AIM OF THE EXERCISE:
Below are several records. Retype exactly those lines running from the one with "Switch to the Tool sidebar tab" through the one with "The image size is (315, 503).", end lines included, and no others.

PROVIDED RECORDS:
****

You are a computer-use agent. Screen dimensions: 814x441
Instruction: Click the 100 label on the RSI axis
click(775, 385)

****

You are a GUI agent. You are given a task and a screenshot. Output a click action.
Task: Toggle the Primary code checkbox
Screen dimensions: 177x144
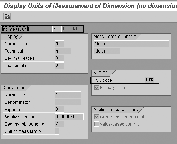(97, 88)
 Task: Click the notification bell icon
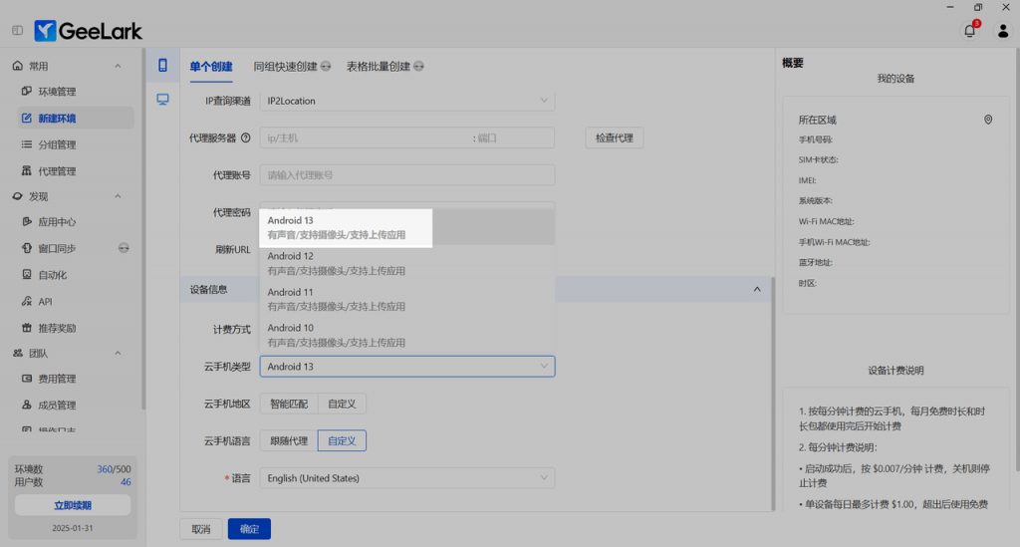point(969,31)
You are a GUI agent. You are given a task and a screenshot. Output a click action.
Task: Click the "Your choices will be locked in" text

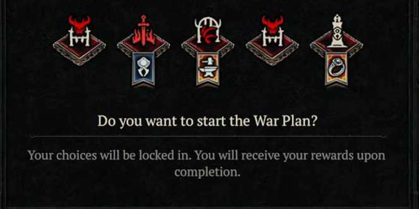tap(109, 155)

****

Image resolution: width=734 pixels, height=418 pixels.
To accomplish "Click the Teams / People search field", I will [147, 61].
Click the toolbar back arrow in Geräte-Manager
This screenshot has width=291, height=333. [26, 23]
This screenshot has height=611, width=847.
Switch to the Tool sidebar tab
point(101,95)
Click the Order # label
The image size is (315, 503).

****

SOLUTION FOR THIS PROBLEM:
Switch to the Tool sidebar tab
point(101,95)
Click the Order # label
The image size is (315, 503).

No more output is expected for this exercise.